I cough with late October allergies,
and Ella holds her ears.
My sensitive granddaughter hurts when I do.
Empathy lives in her being.


So, I choose to play, even as I wheeze.
And beg a second puff of inhaler to work. Now.


“I will be okay,” I say
“My medicine is power, just like your smile.

And the silent music of clear breath
returns to my lungs.


“Halloween magic,” she says,
handing me a reusable grocery bag,
a plastic box of snacks in her lap.


“What’s your costume?” she asks.
“I am an apple,” I answer. “A squirrel

took a bite out of me.

“Got any apple bandages?

She giggles and waits
for my next pretend character.


I arrive as a mouse and ask
if she has any cats?
Another smile as I peek inside
her pretend home.


“What’s your costume?” her eager voice asks
as I become a fish with three eyes,
whose third orb roams in every direction.
I complain. “This middle eye. It won’t behave.

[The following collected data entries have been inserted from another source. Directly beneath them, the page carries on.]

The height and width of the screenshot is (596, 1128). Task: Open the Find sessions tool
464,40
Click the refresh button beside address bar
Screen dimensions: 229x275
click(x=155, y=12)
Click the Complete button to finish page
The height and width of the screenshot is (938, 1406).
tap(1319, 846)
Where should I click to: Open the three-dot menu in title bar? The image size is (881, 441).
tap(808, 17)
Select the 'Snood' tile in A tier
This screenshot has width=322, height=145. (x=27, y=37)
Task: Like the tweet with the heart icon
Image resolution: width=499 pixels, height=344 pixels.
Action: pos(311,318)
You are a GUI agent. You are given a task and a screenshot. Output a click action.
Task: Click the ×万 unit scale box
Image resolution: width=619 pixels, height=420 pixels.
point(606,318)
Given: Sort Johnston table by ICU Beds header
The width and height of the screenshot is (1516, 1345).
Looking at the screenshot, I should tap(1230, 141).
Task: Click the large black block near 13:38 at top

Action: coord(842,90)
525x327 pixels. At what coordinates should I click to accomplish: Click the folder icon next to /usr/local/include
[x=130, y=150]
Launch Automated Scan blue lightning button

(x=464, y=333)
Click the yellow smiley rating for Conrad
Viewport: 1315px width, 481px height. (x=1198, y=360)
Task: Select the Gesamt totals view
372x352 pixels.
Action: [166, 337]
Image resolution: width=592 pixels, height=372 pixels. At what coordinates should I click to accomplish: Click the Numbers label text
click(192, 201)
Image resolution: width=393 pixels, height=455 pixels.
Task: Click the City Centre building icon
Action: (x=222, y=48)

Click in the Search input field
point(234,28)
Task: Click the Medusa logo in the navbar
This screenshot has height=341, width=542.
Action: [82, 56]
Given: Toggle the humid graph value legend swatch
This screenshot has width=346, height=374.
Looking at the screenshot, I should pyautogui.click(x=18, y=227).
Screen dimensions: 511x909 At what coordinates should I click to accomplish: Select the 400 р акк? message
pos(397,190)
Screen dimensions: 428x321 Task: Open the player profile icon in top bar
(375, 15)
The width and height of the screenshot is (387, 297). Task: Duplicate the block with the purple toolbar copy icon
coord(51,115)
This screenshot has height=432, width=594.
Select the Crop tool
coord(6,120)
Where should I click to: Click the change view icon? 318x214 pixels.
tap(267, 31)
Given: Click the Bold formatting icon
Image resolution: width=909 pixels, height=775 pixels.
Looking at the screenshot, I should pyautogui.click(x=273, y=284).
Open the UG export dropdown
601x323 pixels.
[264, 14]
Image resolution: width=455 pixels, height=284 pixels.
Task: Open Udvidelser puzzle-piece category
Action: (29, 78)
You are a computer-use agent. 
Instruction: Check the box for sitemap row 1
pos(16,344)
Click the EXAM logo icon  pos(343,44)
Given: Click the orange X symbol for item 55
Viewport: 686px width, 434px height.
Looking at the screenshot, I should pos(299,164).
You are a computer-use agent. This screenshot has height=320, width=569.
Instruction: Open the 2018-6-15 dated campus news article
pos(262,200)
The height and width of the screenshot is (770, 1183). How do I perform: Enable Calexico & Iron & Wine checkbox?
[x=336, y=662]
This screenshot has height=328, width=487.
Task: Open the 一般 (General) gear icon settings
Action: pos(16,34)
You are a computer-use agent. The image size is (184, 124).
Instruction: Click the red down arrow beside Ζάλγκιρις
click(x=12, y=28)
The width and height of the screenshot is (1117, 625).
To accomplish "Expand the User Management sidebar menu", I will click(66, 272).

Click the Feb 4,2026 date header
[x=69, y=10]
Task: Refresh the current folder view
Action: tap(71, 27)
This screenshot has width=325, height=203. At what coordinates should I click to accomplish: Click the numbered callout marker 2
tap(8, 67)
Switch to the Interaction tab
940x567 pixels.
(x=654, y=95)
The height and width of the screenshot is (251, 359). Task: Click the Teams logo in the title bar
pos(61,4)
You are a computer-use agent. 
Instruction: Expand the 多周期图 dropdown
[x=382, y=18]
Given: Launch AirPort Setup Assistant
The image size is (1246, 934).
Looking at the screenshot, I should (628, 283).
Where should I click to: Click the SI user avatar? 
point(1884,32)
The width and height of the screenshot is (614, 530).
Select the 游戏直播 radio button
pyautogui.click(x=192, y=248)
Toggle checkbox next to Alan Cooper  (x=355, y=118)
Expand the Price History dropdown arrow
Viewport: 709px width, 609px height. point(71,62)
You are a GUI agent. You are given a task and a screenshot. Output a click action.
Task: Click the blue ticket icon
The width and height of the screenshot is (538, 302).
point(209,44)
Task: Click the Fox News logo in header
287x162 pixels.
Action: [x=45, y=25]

Then, as a cod, I ask Ella
if she wants to share a worm.
“It hasn’t been dead long.”
“Ooh” is a sufficient response.


My imaginative turn entertains too well.
She lets me remain permanent

trick-or-treater.

And my six-foot circled path
along our living room rug mimics a triathlon.


I want to rest,
stare at nothing, disappear
into self-imposed limbo.


But Ella has had two open-heart surgeries.
She carries a tripled twenty-first chromosome.
Down syndrome matches an up personality.


It has sharpened
her awareness of struggle,
life’s balance at a cost.


Ella hugs the box of treats.
She is ready for another round.

Another imaginary personality appears,
a spider with nine legs.
I ask for a Halloween treat.
“Anything is fine.
I have nine appendages to open it.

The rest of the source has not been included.